The Council of the European Union announced on May 11 the end to the partial suspension of the EU-Syria Cooperation Agreement, reversing measures first imposed in 2011 in response to human rights abuses during the Syrian civil war.
The agreement, originally concluded in 1977, governs trade and economic relations between the bloc and Syria.
The suspension introduced in 2011 targeted trade-related provisions on Syrian exports, including oil, petroleum products, gold, precious metals, and diamonds.
EU officials said those restrictions were imposed in response to “serious human rights violations by the regime of Bashar al-Assad.”

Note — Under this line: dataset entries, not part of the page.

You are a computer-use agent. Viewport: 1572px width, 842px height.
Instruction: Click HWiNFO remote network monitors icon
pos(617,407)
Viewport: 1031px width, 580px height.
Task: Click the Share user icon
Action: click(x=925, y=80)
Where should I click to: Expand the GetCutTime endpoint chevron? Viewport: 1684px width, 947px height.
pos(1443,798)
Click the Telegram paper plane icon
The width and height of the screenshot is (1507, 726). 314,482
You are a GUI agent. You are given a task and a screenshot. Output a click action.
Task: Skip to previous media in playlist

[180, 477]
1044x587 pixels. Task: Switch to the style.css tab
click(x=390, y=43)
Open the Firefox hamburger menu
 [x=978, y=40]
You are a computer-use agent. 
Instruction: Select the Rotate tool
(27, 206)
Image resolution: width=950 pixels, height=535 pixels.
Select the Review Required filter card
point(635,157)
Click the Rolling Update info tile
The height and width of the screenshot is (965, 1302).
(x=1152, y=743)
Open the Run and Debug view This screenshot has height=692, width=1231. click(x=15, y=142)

The council said the political conditions that justified the suspension no longer exist following Assad’s removal from power in December 2024 and subsequent EU decisions to lift most economic sanctions on Syria in May 2025.
“The decision sends a clear political signal of the EU’s commitment to re-engage with Syria and support its economic recovery,” the statement said.
The agreement will take effect after the European Commission (EC) formally notifies the Syrian authorities. The changes will be active at the start of the following month, according to the council.

EU and Syrian officials also held their first high-level political dialogue on May 11.
The meeting, chaired by EU foreign policy chief Kaja Kallas and Syrian Foreign Minister Asaad al-Shaibani, is part of the effort to normalize relations between the bloc and Damascus.
Addressing attendees, al-Shaibani said, “The Syrian people have endured destruction, displacement, imprisonment, and poverty on a tragic scale through fourteen years of war and sixty years of subjugation.”
He outlined key recovery priorities, including rebuilding energy, water, and transport infrastructure, restoring health care and education services, and boosting investment and housing.
“A clean and functioning economy cannot emerge, and the safe return of survivors cannot be achieved, without these essential services,” al-Shaibani said.
He also called for reforms to public institutions and improvements to Syria’s financial systems to ensure “transparency, accountability, and the high effectiveness of recovery efforts.”

Earlier in the day, al-Shaibani and European Commissioner for the Mediterranean Dubravka Šuica co-chaired the Syria Partnership Coordination Forum in Brussels.
The EC said it is preparing a 15 million euro ($17.6 million) technical assistance initiative to strengthen Syrian public institutions and coordinate international investment and expertise.
Šuica also announced 14 million euros ($16.4 million) in EU funding to rehabilitate Al-Rastan Hospital in Homs as part of a wider healthcare recovery initiative. The funding is part of a previously announced 175-million euro ($206.2 million) recovery package unveiled during Šuica’s June 2025 visit to Damascus.
Brussels is also preparing an additional 280-million euro ($329.9 million) package for 2026 and 2027.
“Today marks a turning point in EU-Syria relations. For over a decade, the EU and its member states have stood resolutely by the Syrian people, delivering more than 41 billion [euros] in critical assistance,” Šuica said.
“Now, it is time to move from crisis to socio-economic recovery and reconstruction.”